What contacts do you already have that you can lean on to help get you started? If you want to sell products do you know someone who can show you Etsy or have your products in their shop, offering a service, can you think or 1 or even 5 people you know who could buy it from you?

And then what can you actually sell? What is marketable? What’s happening in the current field you want to be moving in? Do some research, look at what’s out there and work out how you can fit into that.

2. Check out your assets

I prefer a lean start-up approach. Get going as quickly as possible, test ideas out without having to spend a lot of money. So test if your ideas have legs before big investment.

Assets also include people, contacts and your support network. Who can you talk to about this, where can you go for advice? Is there free business support in your area? Check out all possibilities and gather as many people around you as possible. You’ll need them!

What tech do you need to get going? Free tools like wave for accounting, buffer for scheduling on social media and canva for creating graphics are fantastic when you are just starting out.

3. Create your space

So how do you inspire people to part with their cash and give it to you?

Know your customers. Your customers can’t be anyone with a debit card. So get to know the people who your are best served to please. When you were setting up your business, who did you image would buy your products or services?

What do they want? What does success look like to them? Why should they be bothered about you?

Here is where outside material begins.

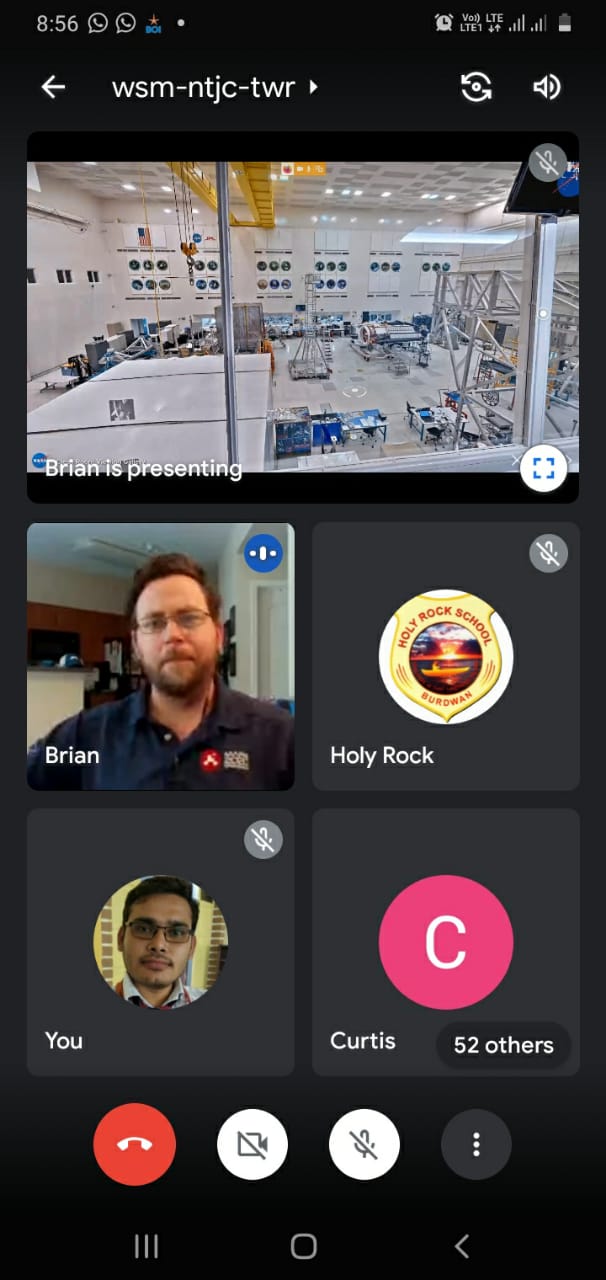Tap Holy Rock's muted microphone icon
The image size is (606, 1280).
[x=548, y=553]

Then niche. Become the expert in your field at what you do. Find a niche and carve out a little area for yourself within that. Become to go to person. Turn you website into the Wikipedia for that specialism. Think about what you want to be known for.

4. Think about multiple revenue streams

Can you teach? Could you offer an online course? Could you help people like you? Can you do something on the side?

When my business first started I would have not off been able to survive had it not been for child tax credits. These kept me and Robin topped up so we could pay our way while I was getting established. Without them it wouldn’t have been possible.

Some people also have a husband or partner who keeps everything going while they get their business off the ground.

If you don’t have tax credits or a husband to rely on, it is a big ask to get your fledgling business to pay for everything from the get go.

I love the book Big Magic by Elizabeth Gilbert. In it she writes that it is too much pressure to expect the thing we love (whatever our business is), to pay our bills for us. It takes the love out of it. It outs a lot of pressure on everything and almost makes you hate the thing you love because it’s just not working yet.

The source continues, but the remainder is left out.